Ce qui est frappant, c’est qu’en dépit du grand vacarme (médiatique et militaire), on ne dispose d’aucune image. Comment se fait-il qu’à l’âge de la photographie facile et de la centralité d’un sujet tel que le terrorisme, on ne dispose ni d’image ni de son ? Ceci, alors que l’opération militaire regroupait tous les ingrédients d’une couverture médiatique surabondante en images, en déclarations et en commentaires.

Même plus, concernant l’Algérie, quand le premier ministre a bien voulu se charger de la communication, pendant les opérations militaires, la version officielle des faits a été revisitée cinq fois,  et on ne dispose pas (et peut-être plus) d’une version exacte du déroulement des opérations. Tout reste inconnu, jusqu’aux motivations des ravisseurs. Le motif de l’intervention est lui-même, bizarrement, étrange : le « l’Algérie ne négocie pas » qu’avancent les autorités algériennes sonne comme : « Le régime militaire ne vous montrera ni image ni parole ni rien ».

Reste à se demander une énième fois : Pourquoi dès qu’il y a l’équation regroupant le régime algérien en place avec la question terroriste, le résultat est toujours, tel un dogme, zéro image, zéro explication ? Dès qu’il y a volonté de transcender la règle, les spéculations virent aux contradictions grossièrement abusives, grotesques ensuite quand la République française communique à la place de l’Algérie.

Autre exclamation. Alors même qu’il mettait farouchement en garde contre une hypothétique intervention étrangère, c’est le régime algérien qui a ouvert son espace national pour les forces étrangères et ceci sans conditions, lui offrant « le survol inconditionné de l’aviation militaire française ». C’est dire que le régime en place est fondé sur une succession de contradictions qui le font dire la chose et son contraire à chaque fois qu’il prend la parole.

Enfin, pourquoi le silence des puissances internationales, lorsque leurs ressortissants civils périssent par les mains des militaires algériens ?

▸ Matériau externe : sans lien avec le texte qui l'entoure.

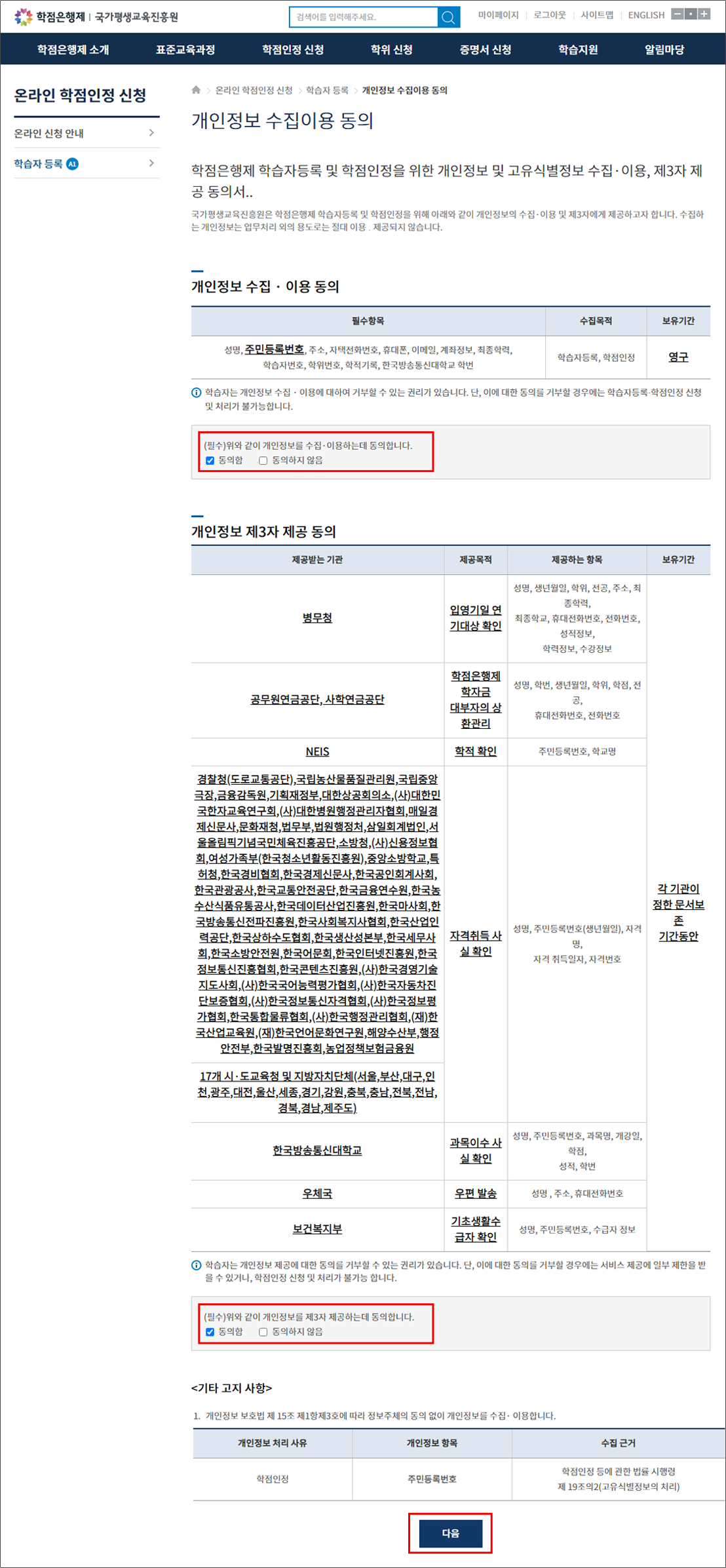
Task: Click the 학점은행제 logo
Action: click(50, 16)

Observations et remarques anodines

L’opération militaire a eu lieu alors que le régime algérien se vante, et ce depuis vingt ans, de ses prouesses contre le terrorisme, souvent présenté comme vivant « ses dernières heures ».

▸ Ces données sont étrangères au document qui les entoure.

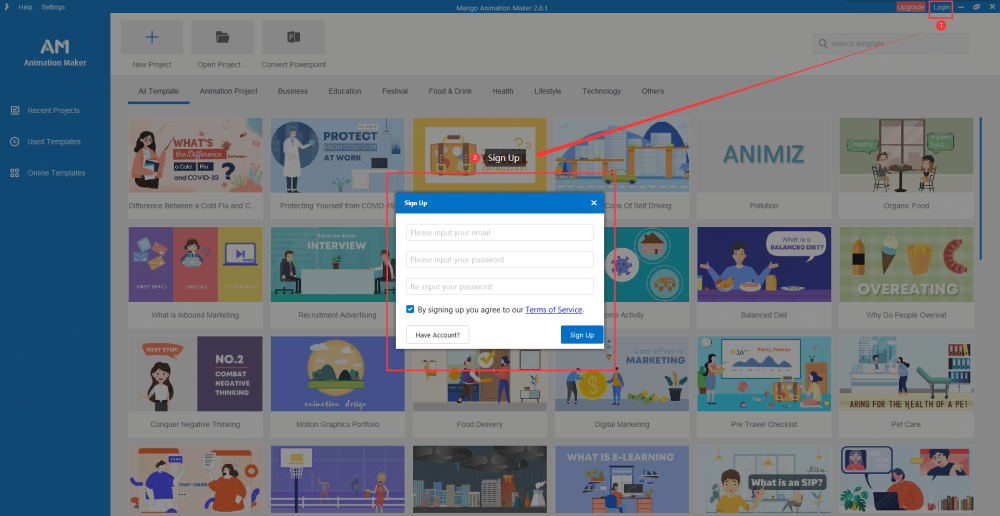This screenshot has height=516, width=1000.
Task: Click the search magnifier icon
Action: click(823, 44)
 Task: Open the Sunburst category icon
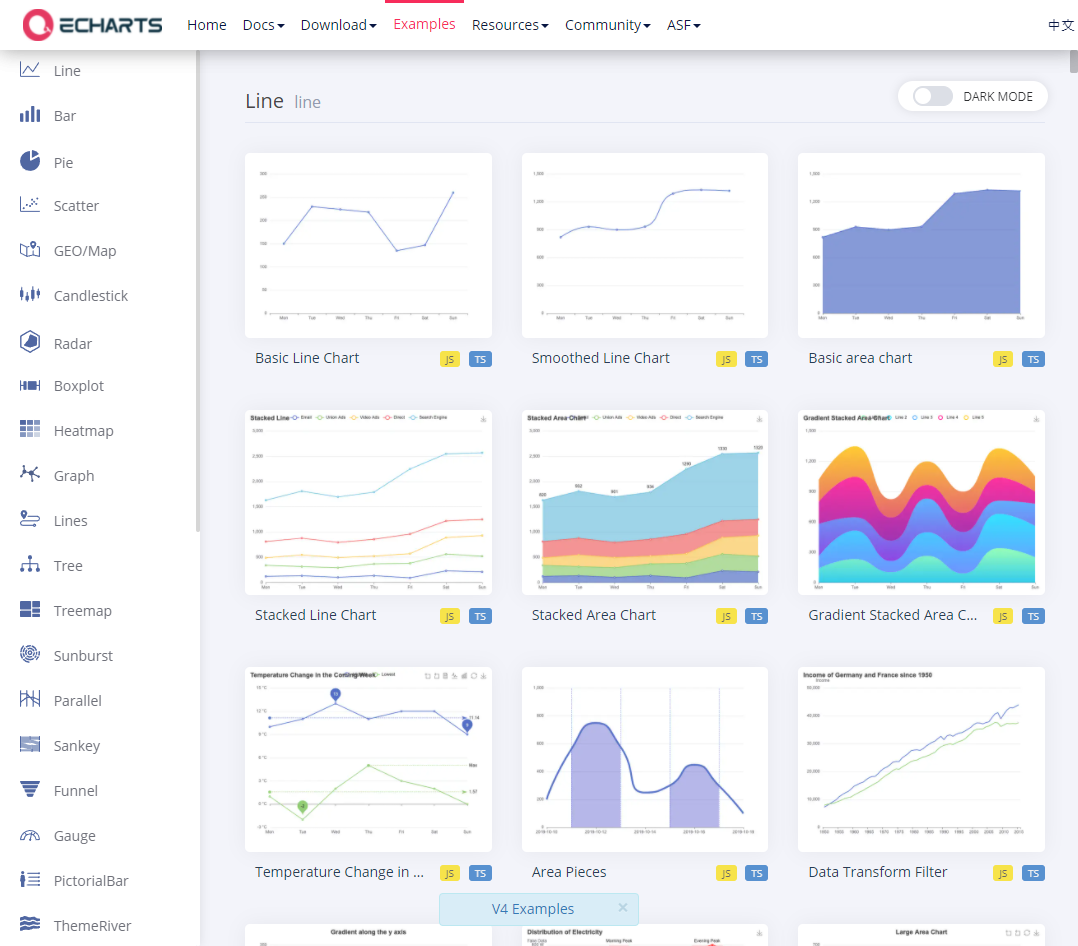click(30, 655)
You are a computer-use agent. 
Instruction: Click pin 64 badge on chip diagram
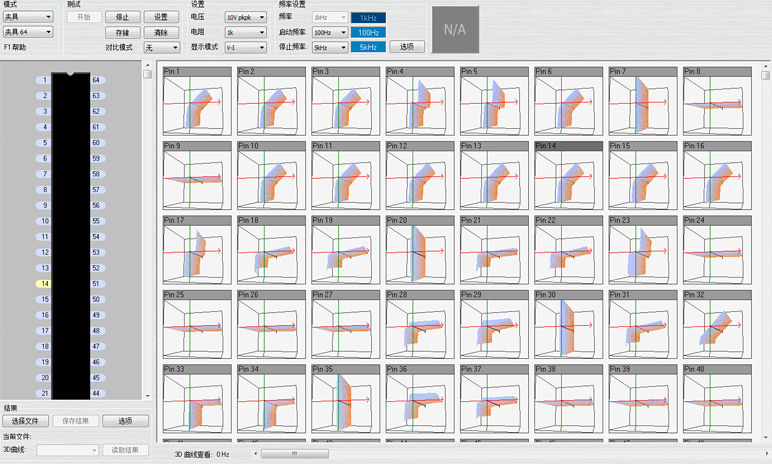click(x=95, y=79)
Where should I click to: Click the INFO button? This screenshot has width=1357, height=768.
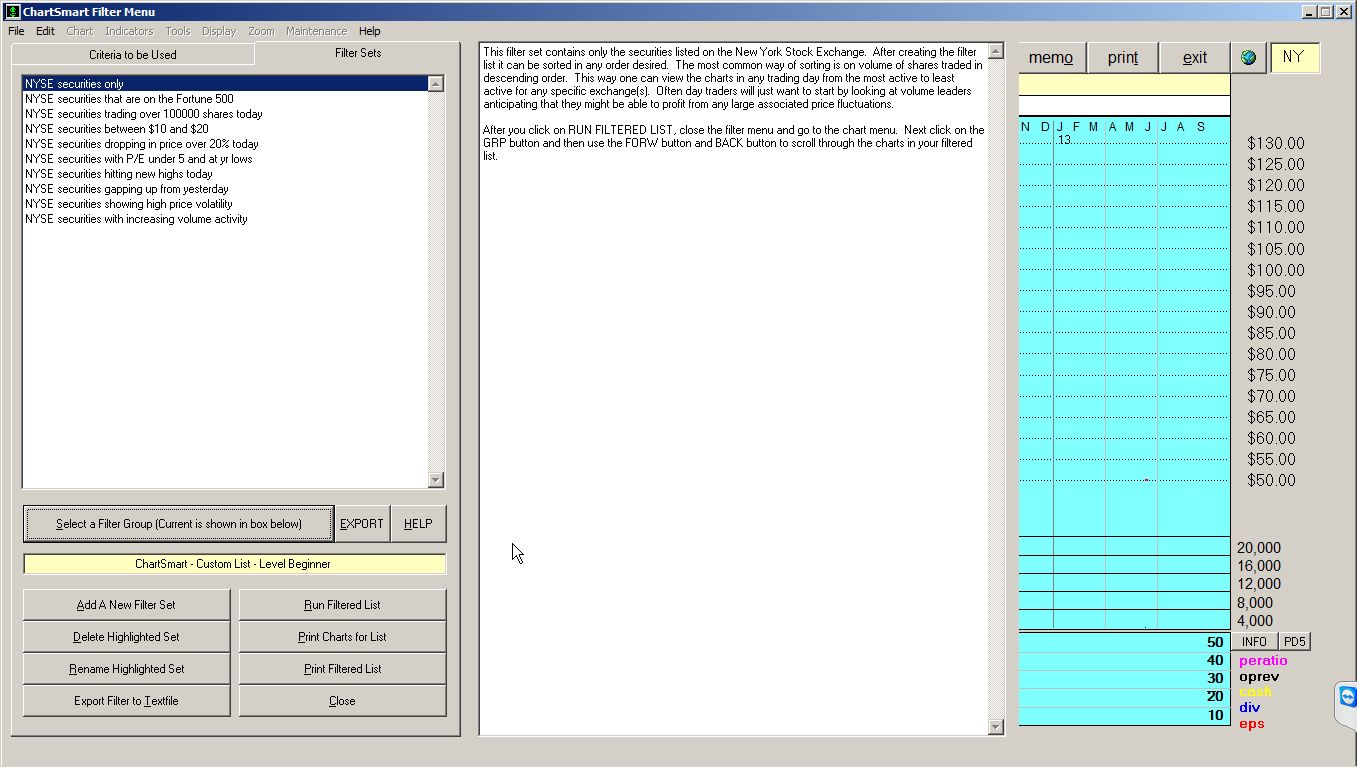1254,642
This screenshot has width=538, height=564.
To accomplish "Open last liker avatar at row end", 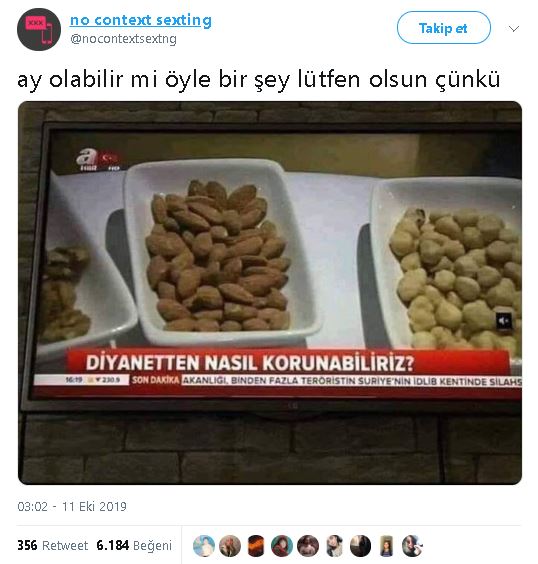I will pyautogui.click(x=412, y=546).
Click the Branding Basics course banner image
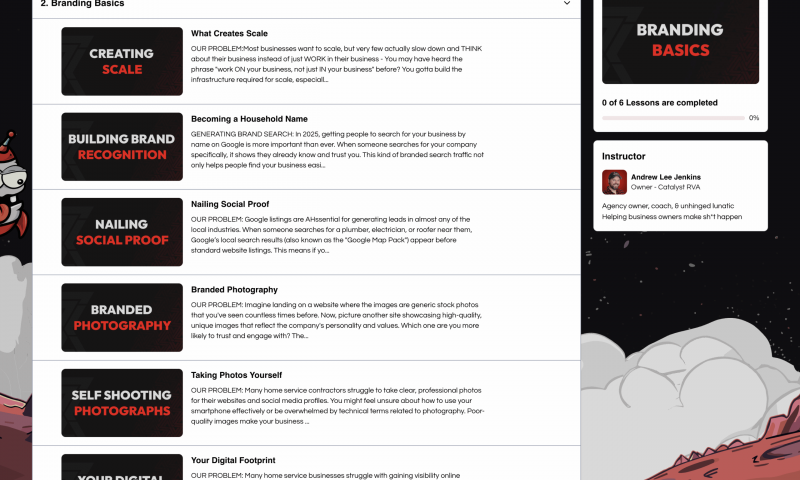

Le régime algérien a détruit tout un pays en prétendant détruire le terrorisme, si l’on tienne compte du dispositif sécuritaire qui est à ce titre l’un des plus couteux : les budgets accordés aux secteurs sécuritaires : ministère de la défense (pour l’armement), et celui de l’intérieur (pour les forces d’intervention : police et milices paramilitaires et non ceux de prévention : sapeurs pompiers et protection civile) sont colossaux. Ceci sans parler des circuits parallèles, comme les dix-neuf sociétés militaires privées (SEP) qui œuvrent en collaboration étroite avec d’autres sociétés étrangères du même type, ce qui multiplie les coûts davantage.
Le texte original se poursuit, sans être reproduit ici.